Tiburón Golf Club’s 12th hole on the Gold Course shows the course’s evocative bunkers, contours and lush landscaping.

Sod-wall bunkers with crisp upper lips. Wall to wall fairways. Waste areas bleeding into the underbrush. Greens that bubble like natural expressions of the fairways.

When this describes a course in Australia, our mouths water thinking of clubs like Commonwealth, Victoria or Metropolitan. When they describe a golf course in Naples, you start thinking “gimmick.”

I suppose there’s no way around it–these features at Tiburón Golf Club, built by Greg Norman’s American design team, are an injection of pure novelty, even if orchestrated by someone intimate with Australian golf, even in a region with no authentic golf identity or meaningful attributes of its own.

In this kind of choked-off environment, if you can’t blow up the land like at nearby Calusa Pines, then crafting a low, ground hugging, strategic Aussie rendition is actually a pretty smart approach. The Tiburón property, like everything else in South Florida that’s not up against the coast, consists of ubiquitous, griddle-flat wetlands and, in this case, parts of an old tomato farm.

And it works in theory. With zero of the natural ground movement common to all good courses, something had to be done to punch up the design. If you’re not pushing some progressive vision around these parts you’re not trying hard enough, and as far as ideas go this one is pretty specific.

These sodded lips, while not an original idea, do give Tiburon an identity and add to the recovery challenges around the greens.

You can’t try to do this kind of thing–the no rough concept, the slightly crowned greens pitched at different orientations–without providing enough width to work angles and plan approaches. Tiburón does. The fairways range from 40 yards wide on the skinny side to some that are over 60 yards across. While not particularly firm or consistently windy, you still feel you need to play shots, particularly around the greens.

I enjoy the strategic simplicity–big wide fairways, the lack of obvious aiming references, the naked aspect of greens that slope away on numerous sides. The landscape is utterly redundant and a lot of the bunkering ventures into the mindlessly beachy, but the continued presentation of these concepts holds your interest.

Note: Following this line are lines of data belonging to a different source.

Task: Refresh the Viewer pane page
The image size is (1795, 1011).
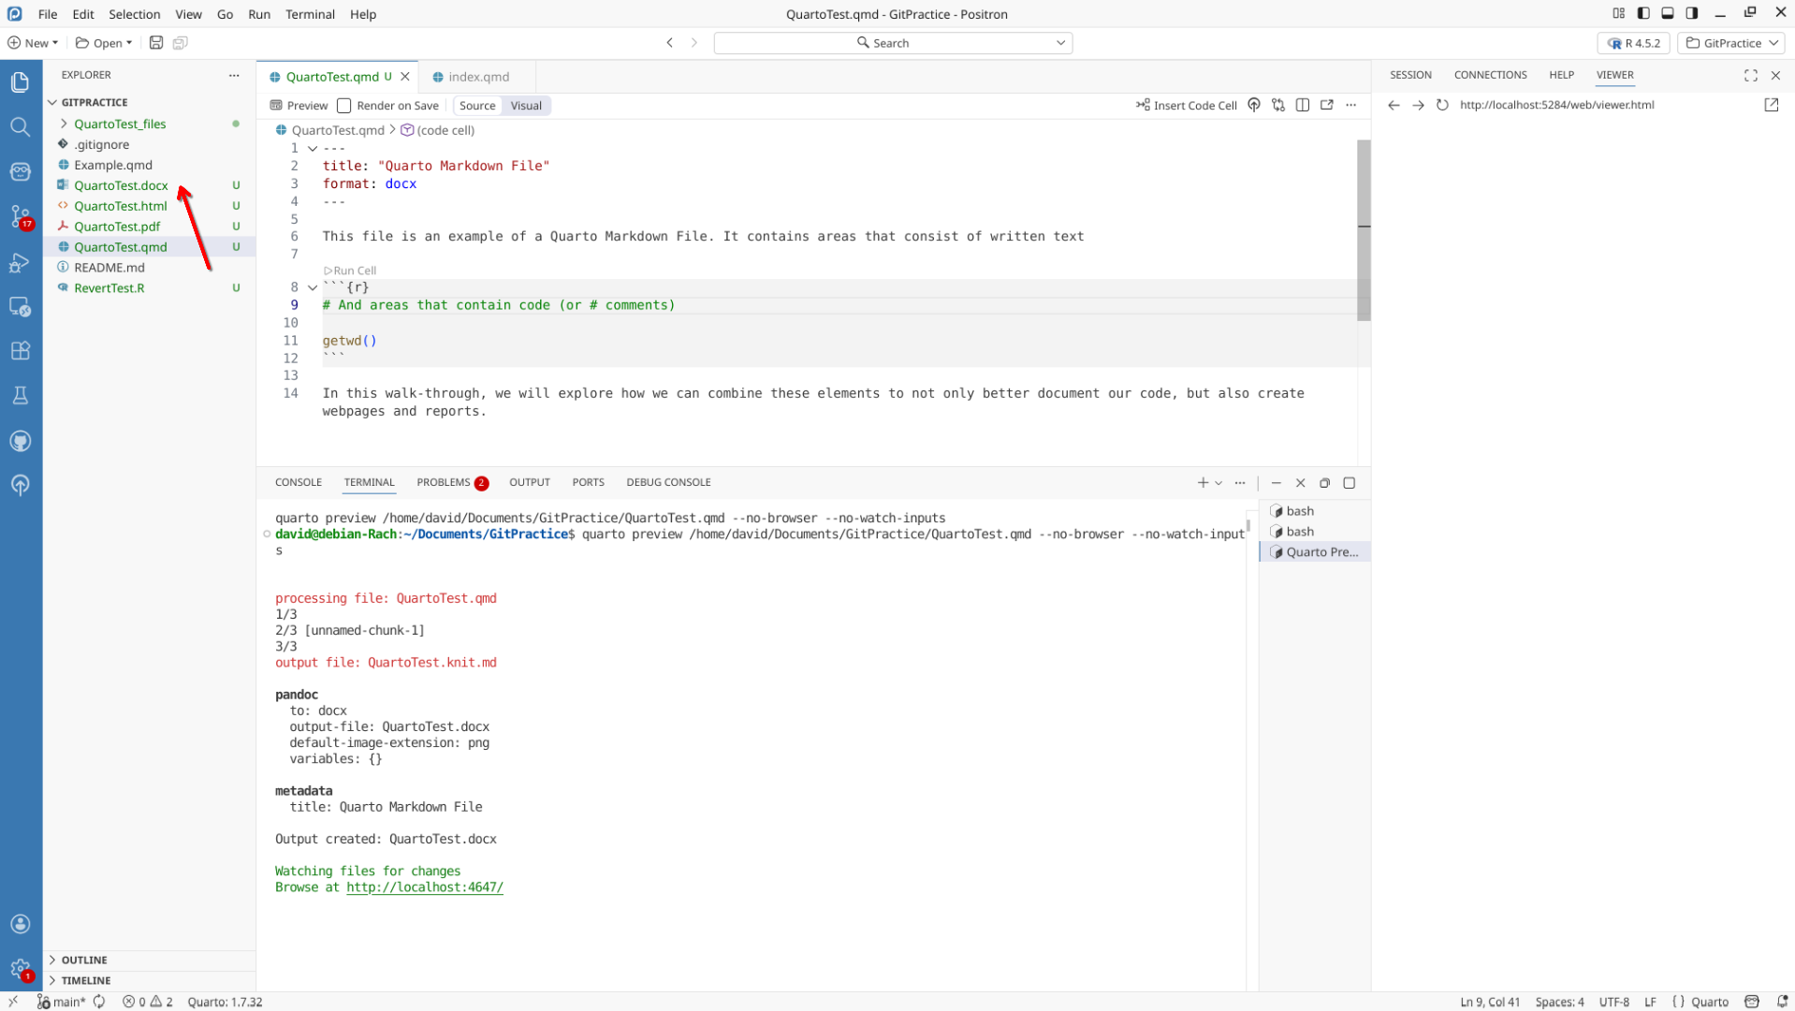Action: coord(1442,105)
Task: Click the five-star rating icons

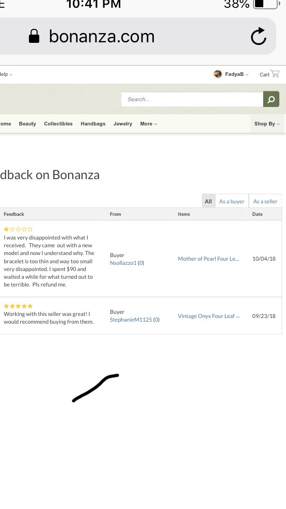Action: click(18, 306)

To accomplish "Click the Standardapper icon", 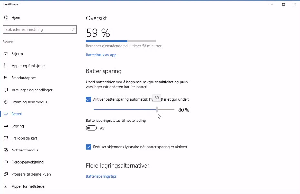I will (5, 78).
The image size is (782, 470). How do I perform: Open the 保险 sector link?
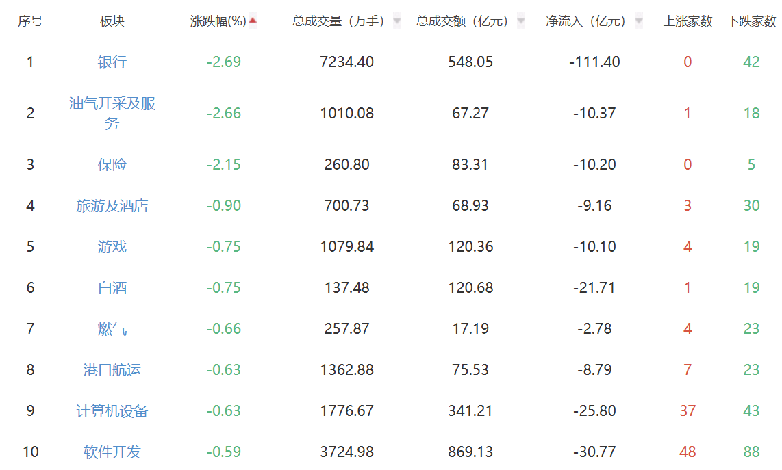tap(112, 165)
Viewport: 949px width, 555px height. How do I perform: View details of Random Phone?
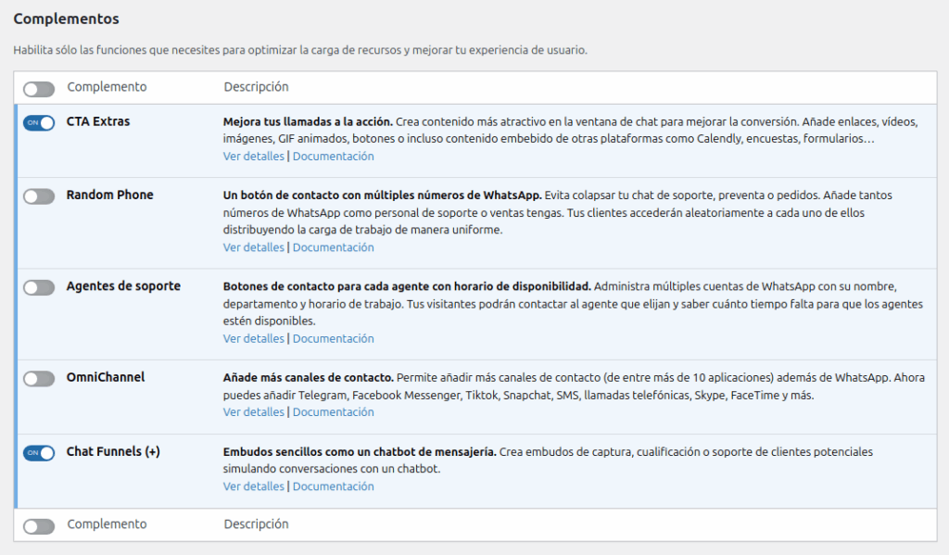point(253,247)
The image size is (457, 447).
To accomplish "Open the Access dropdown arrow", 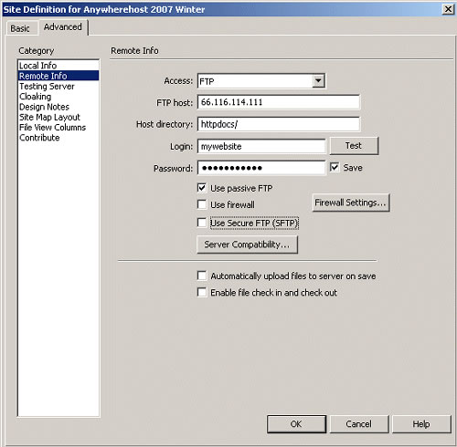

But the problem isn’t the concept, it’s the continuity. The first 27 holes were built in the late ’90’s, and even these were wildly disconnected. Nine more holes were later squeezed into a lot on the other side of a 6-lane road which give the resort (in this case the marvelous Ritz-Carlton Golf Resort) two 18-hole courses a vast, untethered footprint.

The shape and styling of Tiburon add character to the uninteresting land. Here, the Gold Course's par-3 8th.

The shape and styling of Tiburon add character to the uninteresting land. Here, the Gold Course’s par-3 8th.

The best holes on the property are the Black Course’s original first nine that played out and back through a dense pocket of woods before suffering the indignity of having the new holes across the highway injected between the old 7th and 8th. The Gold Course, where they play the Franklin Templeton Shootout, spins out in two different directions though never feels like it has a core or center of gravity (because it doesn’t), and finishes with two stereotypical South Florida water holes–think Doral 18.

Usually you just shrug off or ignore residential courses with holes tucked into crowded corridors or broken off from each other by long passageways; the golf probably wasn’t going to be that enlightened anyway. But at Tiburón thoughtful hole designs and strong integration of bunkering and green shapes is compromised by all the meandering. There’s a pretty solid 18-hole course here–the Black’s original first nine and the Gold’s second nine might score an 88 or 89–but as is, the Gold is an 86 and the Black is just one point better (87).

Tiburon Golf Club

Naples

Architect: Greg Norman Golf Course Design

Year: 1998; 9 holes added in 2002

The border on Gold’s 3rd hole is too beachy, but there’s enough width in the fairway for the drive to yet hold meaning.